Wie kam es zum Gemeindezentrum Apostel-Johannes im Märkischen Viertel und warum sieht es so aus?

Zwei Fotos, die ins Auge fassen, wie sich das Haus seinen Bewohnern und Nutzern zuwendet: mit einer skulptural gestalteten Freitreppe, deren Dach terrassenartig als Freikanzel genutzt werden kann. Dies Motiv agiert wie ein Schauspieler, der die wesentlichen Eigenarten des Entwurfs vorspielt: daß Kirchraum und Gemeindesaal im Obergeschoß liegen, aber ergänzt werden durch einen Gemeindeplatz, auf dem festliche Veranstaltungen stattfinden können.

Das Foto links zeigt zudem, wie das Gemeindezentrum Kontakt aufnimmt zur benachbarten Grundschule, deren Freiflächen auf der Straßenseite offen übergehen in den Gemeindeplatz, der um etwa einen Meter angehoben ist, um sich selber auch körperlich vorzustellen.

Das Foto rechts ist der Versuch, die markantesten Elemente der Gestalt des Hauses in ein Bild zu bannen: im Hintergrund die geschlossene Außenwand des Kirchraums, den damit zusammengewachsenen Turm und die plastischen Lamellen der Glockenstube – und im Vordergrund die suggestive Eingangstreppe.

Auf beiden Fotos spielt das schwarz lackierte Stahlgeländer eine wichtige Rolle: es ist das Element, das den Kirchbesucher an die Hand nimmt und ihn einstimmt auf die Kargheit und Bildarmut der Innenräume, die er betreten wird. Der Architekt hat damals eher an die Katakomben der ersten Christen gedacht, die sich im Off verstecken mußten, an die Diaspora, die noch nichts von dem Reichtum besaß, der im Mittelalter, im Barock, der Renaissance, dem Klassizismus und dem Eklektizismus des 19. Jahrhunderts die Gläubigen mit einer überreichen Bilderfülle umstellte.

KARGHEIT UND ABSTRAKTION entsprachen dem Lebensgefühl und den Erwartungen unserer 1960er Jahre, die sich in der heutigen Konsum- und Bildseligkeit schwerlich wiedererkennen würden.

Wie antwortet das Haus auf die Nachbarschaft?

◆ **VERFÜGBARE DATEN**
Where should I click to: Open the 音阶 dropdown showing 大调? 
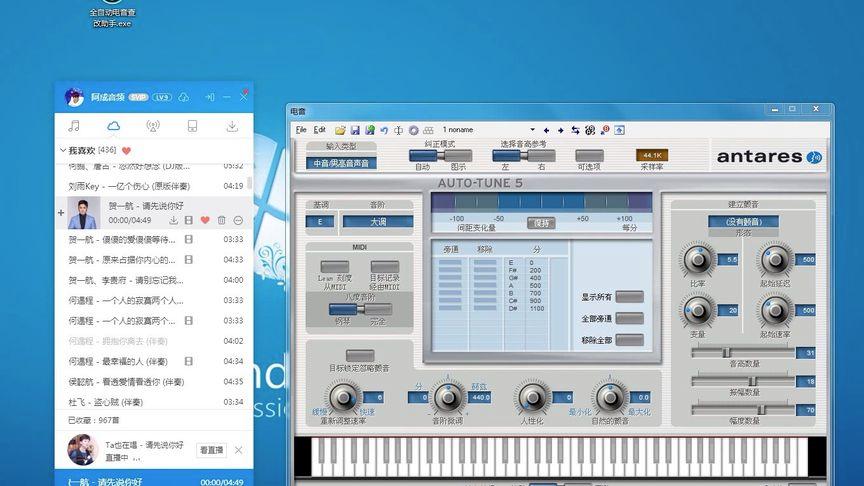(377, 222)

◆ **OFFENE AUFGABE**
Stimmen die folgenden Aussagen mit dem Lesetext überein? Beantworte jede mit Ja oder Nein und zitiere wörtlich die entscheidende Stelle. (a) Kirchraum und Gemeindesaal liegen im Erdgeschoss. (b) Der Gemeindeplatz ist um etwa einen Meter angehoben. (c) Das Stahlgeländer ist weiß lackiert.

◆ **GELÖSTE AUFGABE**
(a) Nein: „daß Kirchraum und Gemeindesaal im Obergeschoß liegen“
(b) Ja: „der um etwa einen Meter angehoben ist“
(c) Nein: „das schwarz lackierte Stahlgeländer“